While his wife grew increasingly outspoken about women’s advancement, Mr. Goldberg quietly advised the men in the office on family and partnership matters, an associate said. Six out of 16 members of SurveyMonkey’s management team are female, an almost unheard-of ratio among Silicon Valley “unicorns,” or companies valued at over $1 billion.

When Mellody Hobson, a friend and finance executive, wrote a chapter of “Lean In” about women of color for the college edition of the book, Mr. Goldberg gave her feedback on the draft, a clue to his deep involvement. He joked with Ms. Hobson that she was too long-winded, like Ms. Sandberg, but aside from that, he said he loved the chapter, she said in an interview.

By then, Mr. Goldberg was a figure of fascination who inspired a “where can I get one of those?” reaction among many of the women who had read the best seller “Lean In.” Some lamented that Ms. Sandberg’s advice hinged too much on marrying a Dave Goldberg, who was humble enough to plan around his wife, attentive enough to worry about which shoes his young daughter would wear, and rich enough to help pay for the help that made the family’s balancing act manageable.

Now that he is gone, and Ms.
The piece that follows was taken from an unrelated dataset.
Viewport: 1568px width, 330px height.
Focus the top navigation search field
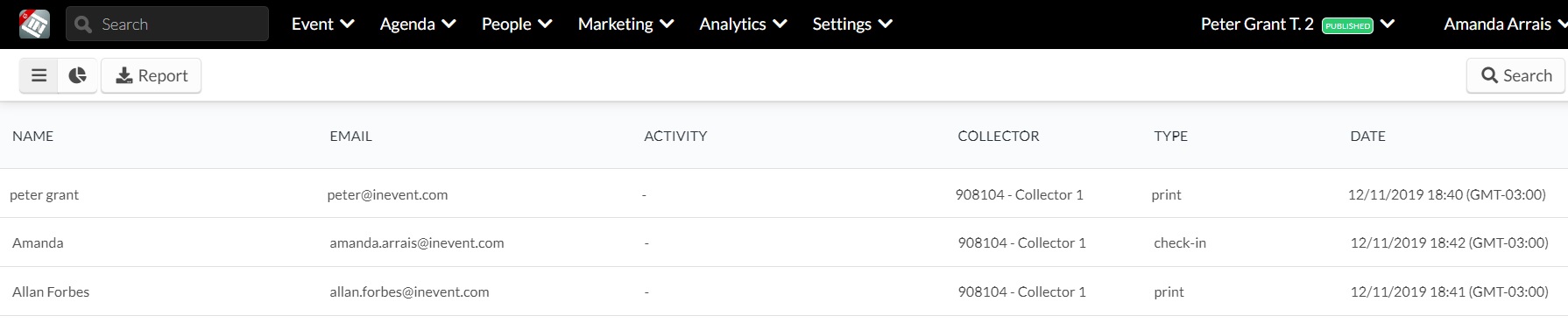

Sandberg goes from being half of a celebrated partnership to perhaps the business world’s most prominent single mother, the pages of “Lean In” carry a new sting of loss.

“We are never at 50-50 at any given moment — perfect equality is hard to define or sustain — but we allow the pendulum to swing back and forth between us,” she wrote in 2013, adding that they were looking forward to raising teenagers together.

“Fortunately, I have Dave to figure it out with me,” she wrote.